Martin Dvoracek
Martin Dvoracek

Reputation: 1738

Naming convention when using hibernate

Me and my team are building java EE app as a school project and we've decided to use hibernate. We also want to make the whole project as nice and clean as possible, so we're trying to follow recommended conventions. Nevertheless I wasn't able to find out, what are the conventions for hibernate files. I.E. I've got a folder /cz/fit/cvut/nameofmyproject/ and there I've got packages controllers, models, utils. In controllers I've got Spring controllers, in models I want to have models for my entities and in utils I've got SessionFactory for hibernate. And now my question:

How shall I name classes in model package? Should it be MyEntityNameDTO, or did I misunderstand the meaning of the DTO and should I just name them MyEntityNameModel? And what should be the proper name for the folder for my DAO classes? Will this simple division be enough for a middle-size project (max ~20 classes/folder) or would it be too confusing? Thanks for any tips from praxis :)

Upvotes: 0

Views: 1766

Answers (2)

JB Nizet
JB Nizet

Reputation: 692151

DTO stands for Data Transfer Object. A DTO is a class which is more a data structure than a real class, usually, and which is created to transfer information from one layer to another, often across the network. It's not a model entity.

A DTO is often used

  • when serializing real model objects is not paractical (because the structure doesn't fit, or because the receiver doesn't have access to Hibernate classes, or because lazy-loaded entities are a problem)
  • when you want to transfer information that is an aggregation, or a complex view, over your model objects (like data of a statistical report for example)

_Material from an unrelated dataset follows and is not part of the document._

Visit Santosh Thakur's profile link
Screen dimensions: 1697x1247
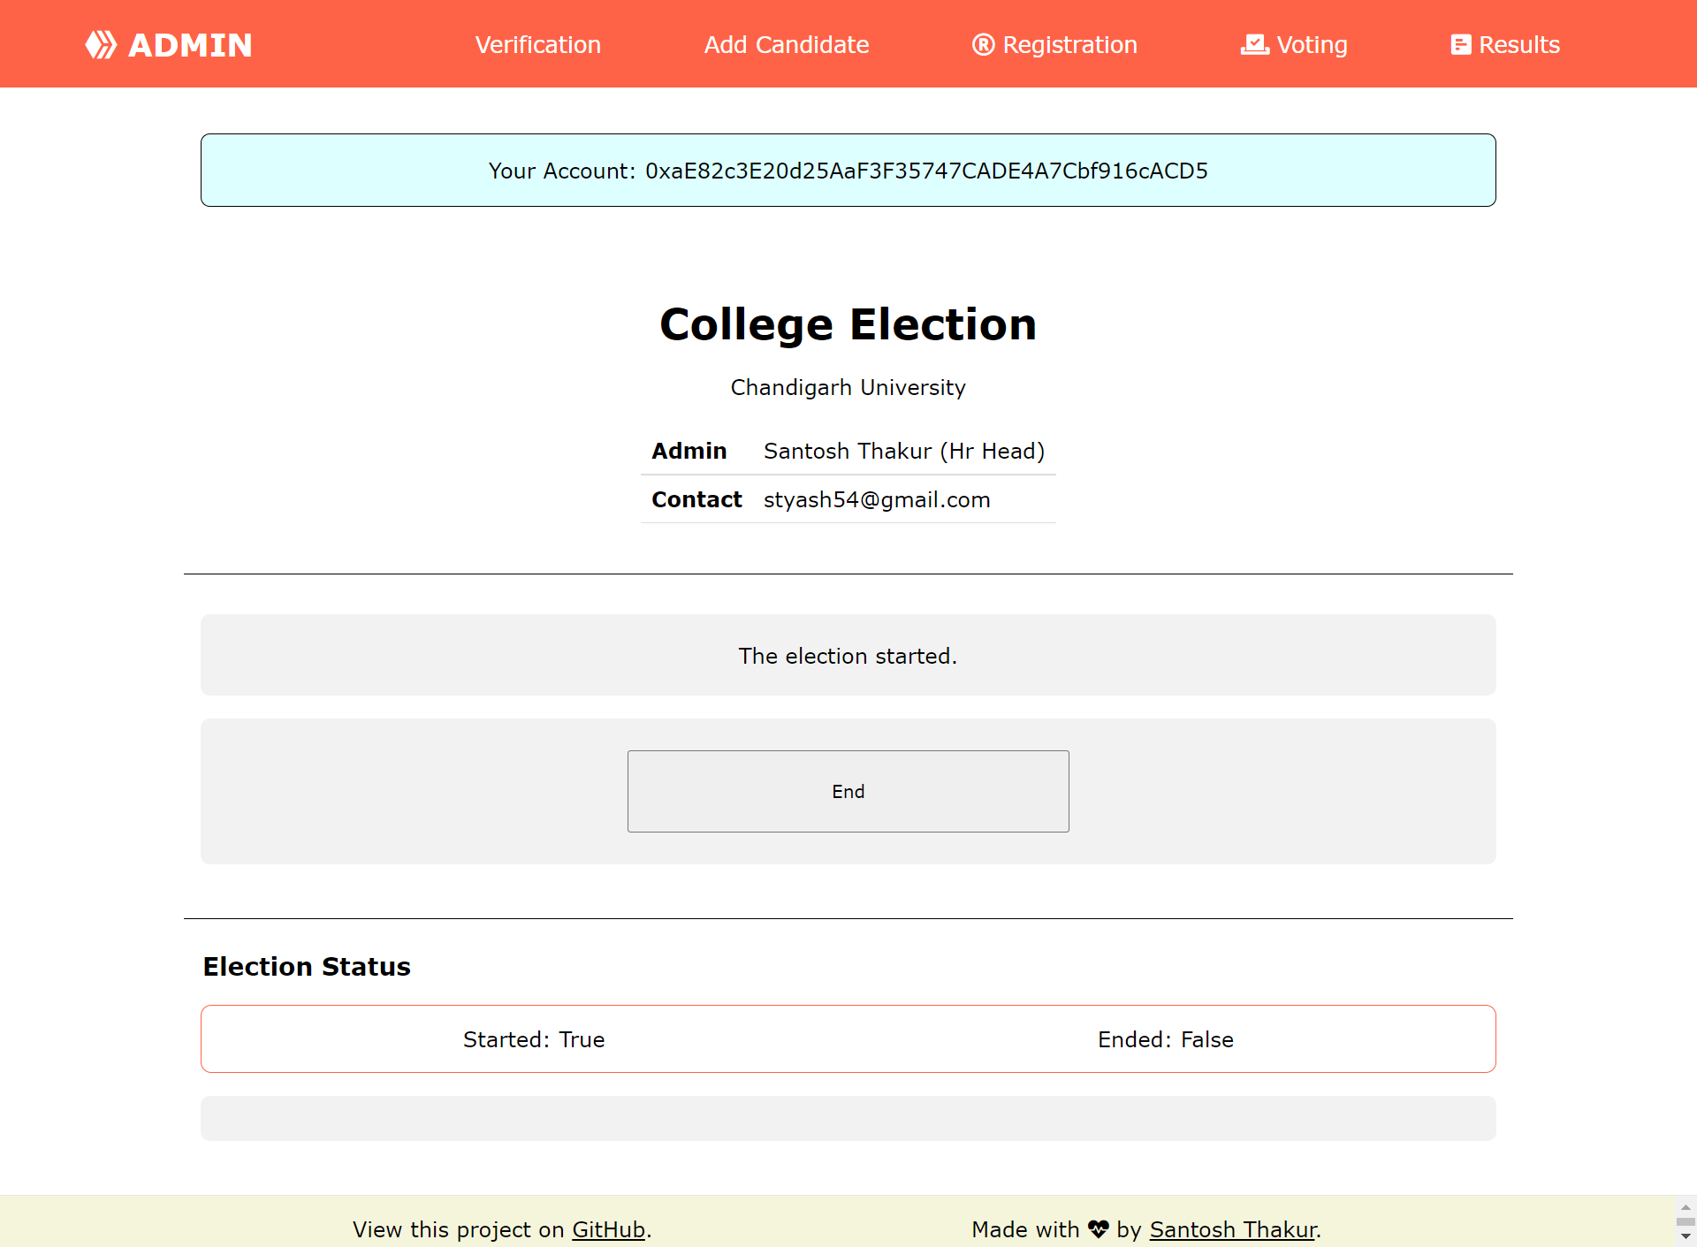coord(1232,1229)
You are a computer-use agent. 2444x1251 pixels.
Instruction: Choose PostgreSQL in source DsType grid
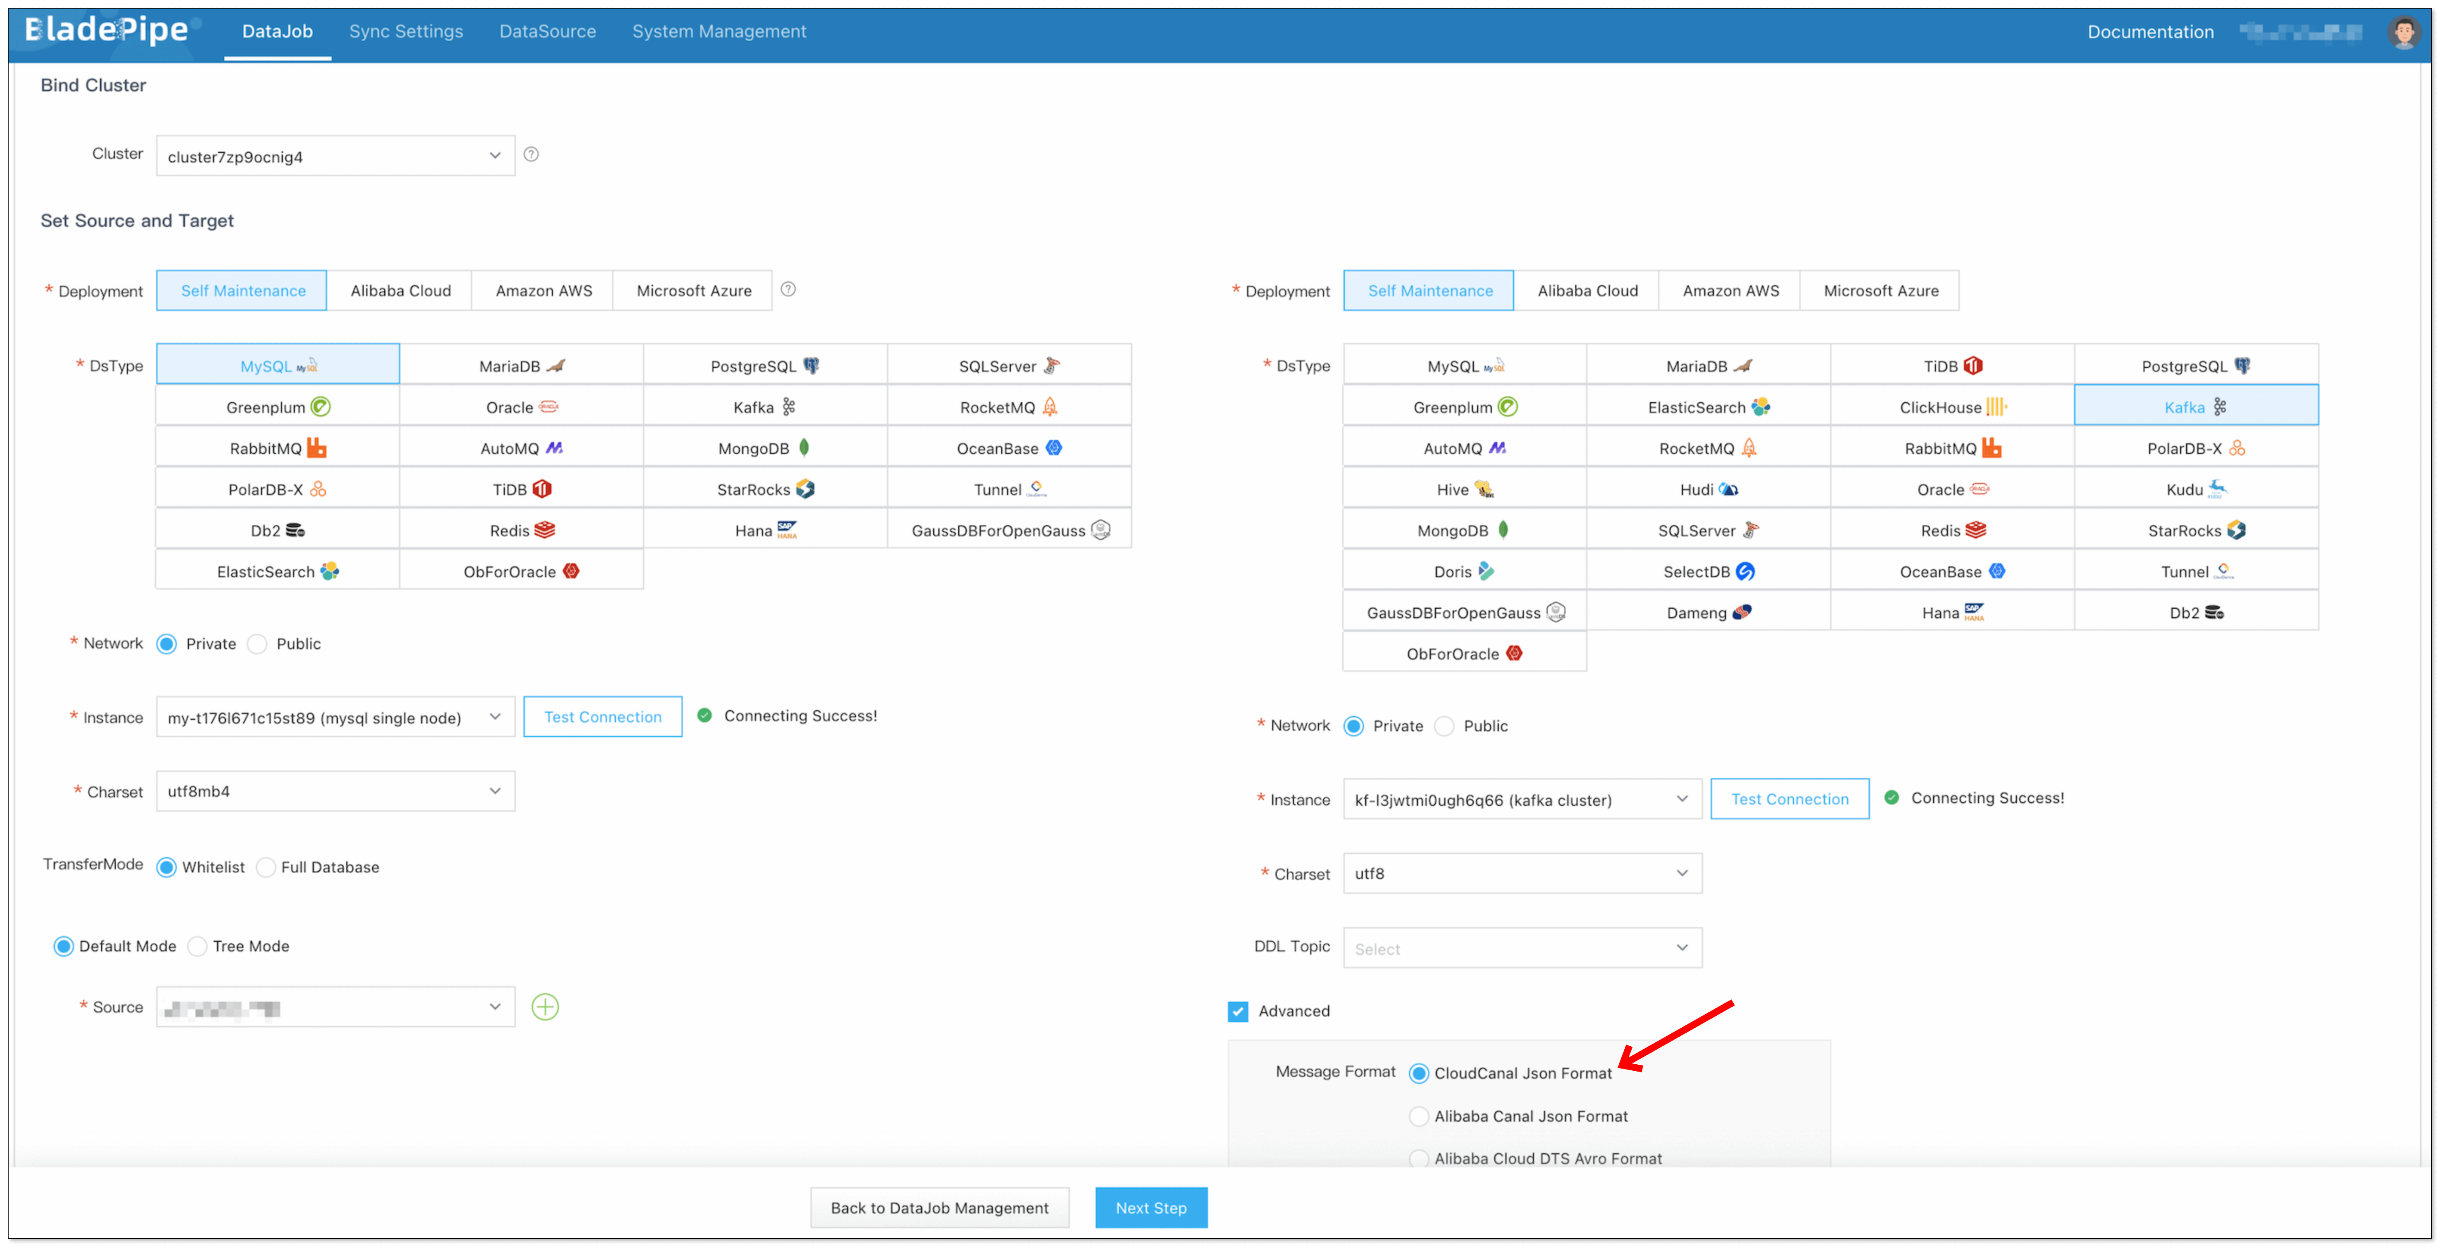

So naming your entities DTO is not a good idea. DTOs and entities are different things. The Model suffix is also cumbersome. Entities are usually named after what they represent: Customer, Company, Player, Order, etc.

Segregating classes based on their technical role is an often used solution. But it tends not to scale when the application grows. I usually have a first level of segregation based on a functional aspect (like customer management, order management, security, etc.), and then a second level based on technical aspects (service, dao, model, etc.)

Upvotes: 4

user1999828
user1999828

Reputation:

UserDAO - interface

UserDAOImpl - implements UserDAO

That is generally what I use. Sometimes the Default prefix like DefaultUserDAO might make more sense if you're creating an interface that you expect others to implement but you're providing the reference implementation.

Most of the time I feel those two can be used interchangeably but in some situations one provides a little more clarity than the other.

There are two conventions that I've seen:

  1. FooDao for the interface and FooDaoImpl for the implementation

  2. IFooDao for the interface and FooDao for the implementation

The former has its roots in CORBA; the latter is a Microsoft COM/.NET convention. (Thanks to Pascal for the correction.)

Hibernate provides the Naming Strategy interface to be implemented by the implementation.

I am listing here few methods.

  1. String classToTableName(String className) – should return the table name for an entity class.
  2. String columnName(String columnName) – handle to alter the column name specified in the mapping document.
  3. String tableName(String tableName) – handle to alter the column name specified in the mapping document.
  4. String propertyToColumnName(String propertyName) – handle to map property name to column name.